According to the Lawsuit Information Center, a class-action-focused website operated by the Miller & Zois law firm, more than 400 lawsuits related to passenger assaults or harassment have been filed against Uber; some have been consolidated into a class-action case that includes more than 200 plaintiffs. The most recent complaint was filed on April 5 in federal court in California, with the plaintiff alleging they experienced sexual assault, harassment, and battery by an Uber driver in Suffolk County, Massachusetts, in October 2022.

And a lawsuit filed in federal court in Delaware last month accused Uber’s leadership of misrepresenting the safety of its services in public filings and advertisements. More than 9,000 sexual assault reports have been filed by Uber riders in recent years, including 141 cases of rape in 2020, according to Uber’s safety reports. Its last public report was published in June 2022.

Uber used what the plaintiffs in the Delaware lawsuit called a “cursory background check process” instead of implementing more “rigorous internal controls,” such as in-car cameras or enhanced driver background checks and screening.

The complaint representing the hundreds of plaintiffs noted a series of additional safety measures Uber could have implemented, including job interviews and biometric fingerprinting. It also stated some suggestions similar to what Uber announced Wednesday, including RideCheck.

The company in 2016 agreed to pay $28.5 million and adjust its marketing language promising “safe rides” to settle class-action lawsuits that affected 25 million consumers. Despite claiming to provide “industry-leading background checks,” Uber failed to check drivers against the national sex-offender registry or use fingerprint identification, according to the lawsuits.

A “safe rides fee”

Uber had introduced a $1 “safe rides fee” for every trip on its service from April 2014, justifying the extra cost to passengers by saying it would go toward improving safety features. However, the lawsuits accused it of failing to apply the fee toward vehicle safety inspections and driver training.

Uber collected nearly $500 million from the fee, which was created to add “ $1 of pure margin to each trip,” according to “Super Pumped: The Battle for Uber.”

“We boosted our margins saying our rides were safer,” a former employee told the book’s author, New York Times reporter Mike Isaac, at the time. “It was obscene,” they added.

After the settlement, Uber turned the “safe rides fee” into a “booking fee” that the company says helps cover safety, regulatory, and operational costs (like insurance).

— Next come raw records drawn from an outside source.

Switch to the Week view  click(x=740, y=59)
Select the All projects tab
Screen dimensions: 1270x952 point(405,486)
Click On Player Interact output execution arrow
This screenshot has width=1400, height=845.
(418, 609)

Do rideshare safety programs even work?

Fellow rideshare service provider Lyft has been sued by dozens of consumers who allege that it has also failed to protect passengers and drivers from physical and sexual assault. The company’s 2021 safety report revealed that there were 4,158 reports of sexual assault on its app between 2017 and 2019.

In January, a Florida woman sued Lyft in federal court in California, alleging that she was raped by a Lyft driver in 2019 and that the assault resulted in her giving birth to her third child. At the time, Lyft told CNN — which first reported the Florida woman’s lawsuit — that “safety is fundamental to Lyft and the behavior described has no place in our society.”

In September 2023, Lyft launched Women+ Connect, a feature that allows women and nonbinary riders and drivers to request other women and nonbinary people as passengers or drivers. The feature was expanded in February to be available nationwide.

Lyft also offers a range of additional features, including one that shares a rider or drivers’ location and emergency assistance personnel. But to date, the company hasn’t released data showing that its features get results in protecting users from harassment or assault. It does say its service reduces cases of driving under the influence.